> TASK ITEM
Every line of the entries below that carries the string "menu" should be copied.

> EXTRACTED MATERIAL
<<<<

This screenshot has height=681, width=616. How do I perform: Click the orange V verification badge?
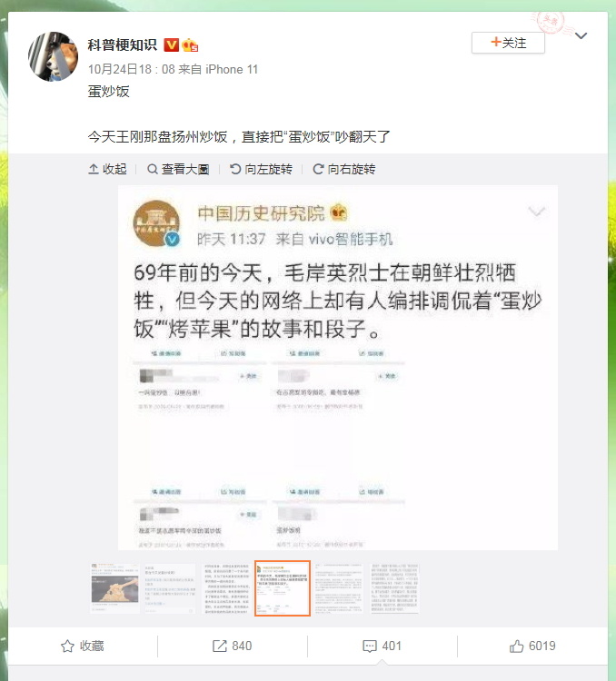pos(172,44)
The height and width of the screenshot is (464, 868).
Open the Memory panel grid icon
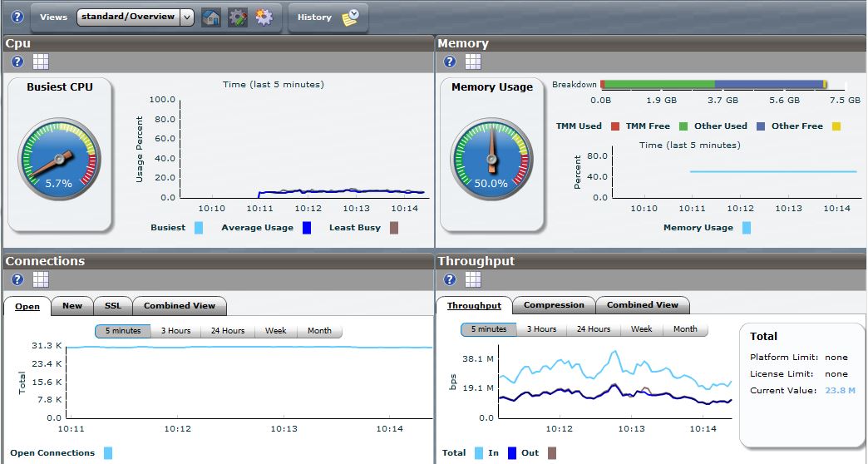pos(473,62)
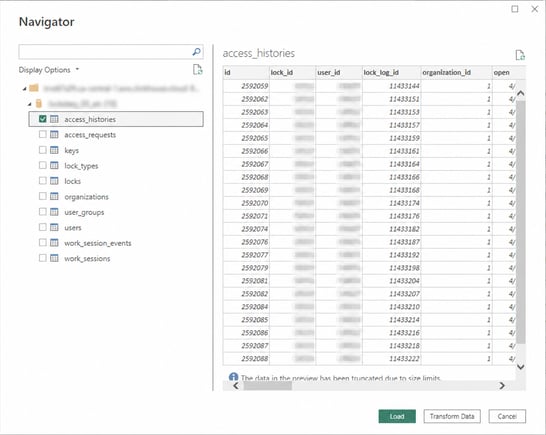Click the table icon next to keys
Screen dimensions: 546x435
click(54, 150)
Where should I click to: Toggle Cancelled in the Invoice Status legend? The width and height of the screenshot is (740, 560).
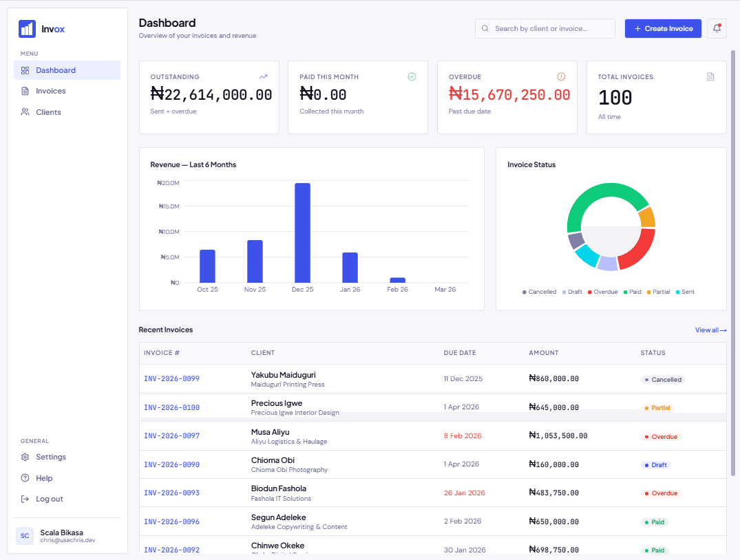[540, 291]
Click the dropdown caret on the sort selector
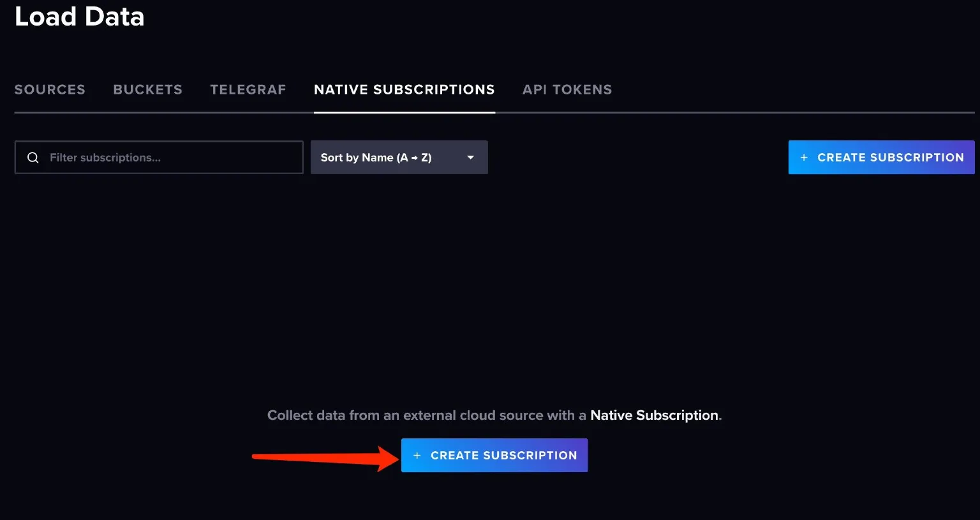 click(x=470, y=157)
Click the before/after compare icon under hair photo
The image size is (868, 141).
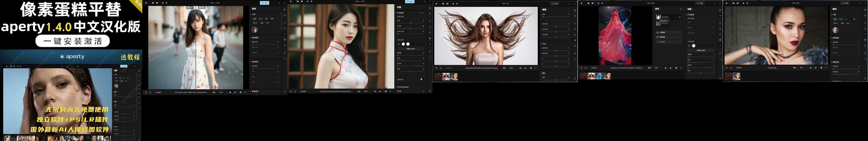(x=521, y=68)
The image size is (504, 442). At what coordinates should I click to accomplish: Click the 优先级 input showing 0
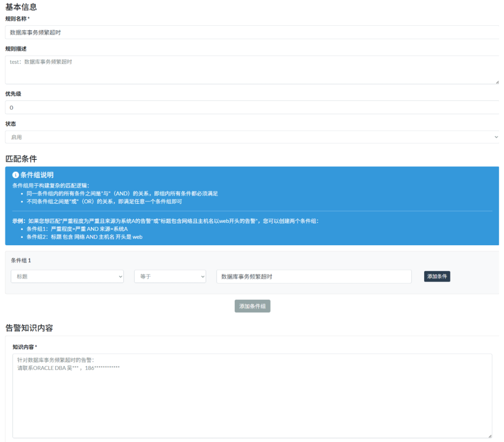coord(252,108)
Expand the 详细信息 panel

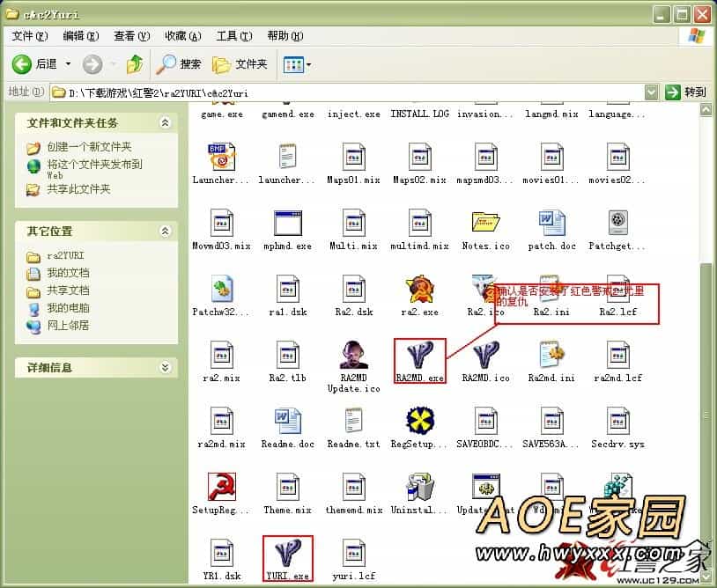tap(165, 368)
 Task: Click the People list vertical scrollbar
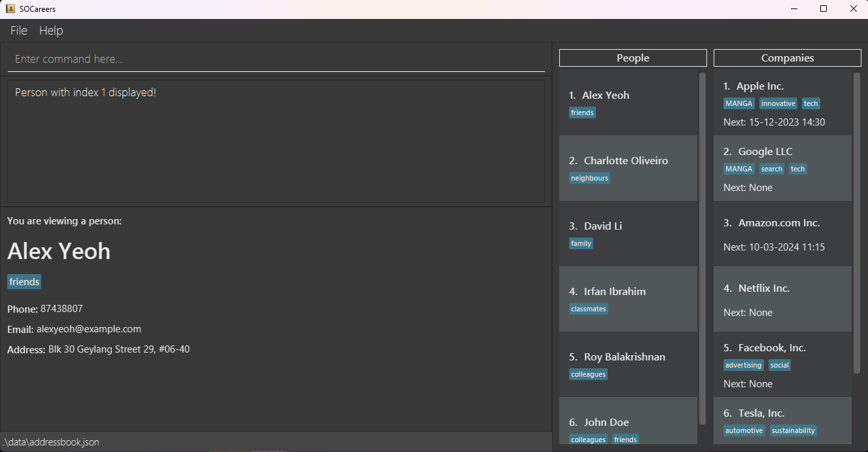coord(703,249)
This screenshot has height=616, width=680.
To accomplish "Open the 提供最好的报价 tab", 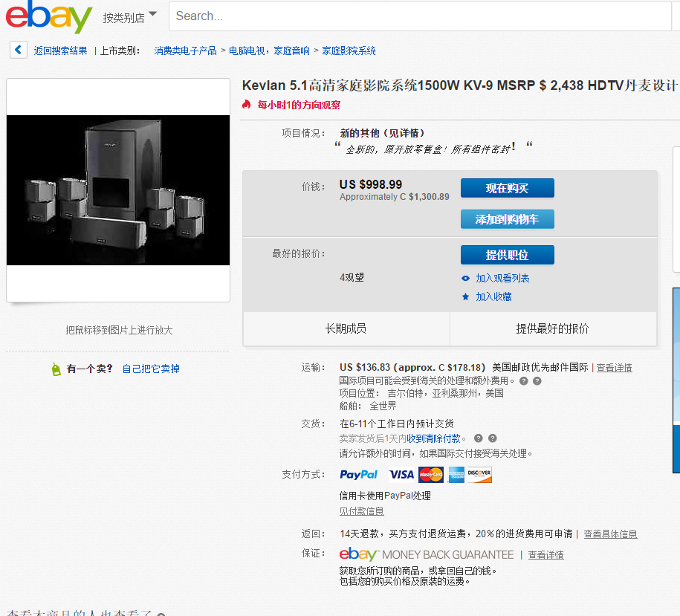I will click(x=553, y=328).
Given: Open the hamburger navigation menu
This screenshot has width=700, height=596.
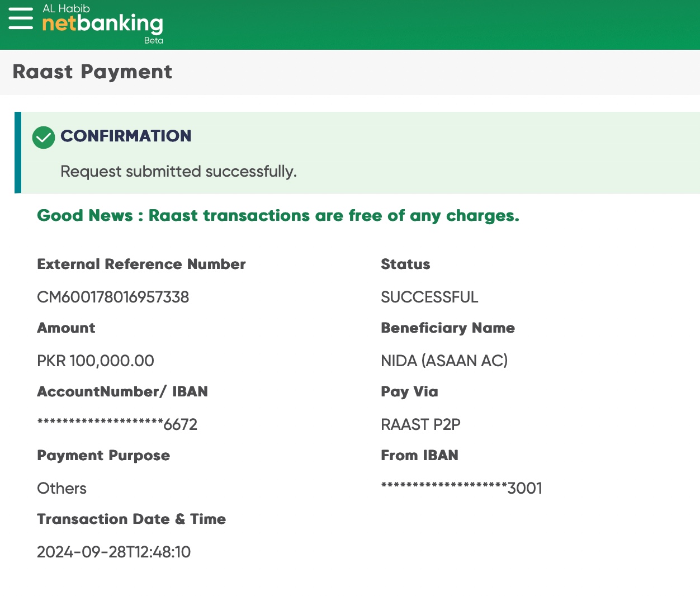Looking at the screenshot, I should 21,18.
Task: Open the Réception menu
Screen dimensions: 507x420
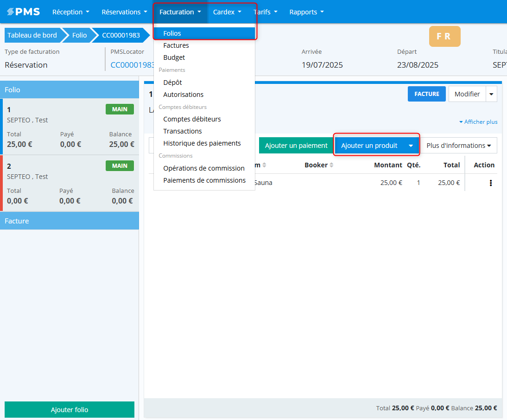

>>>>

> SOLVED EXERCISE
Given: Open the hamburger navigation menu
Task: Open the Réception menu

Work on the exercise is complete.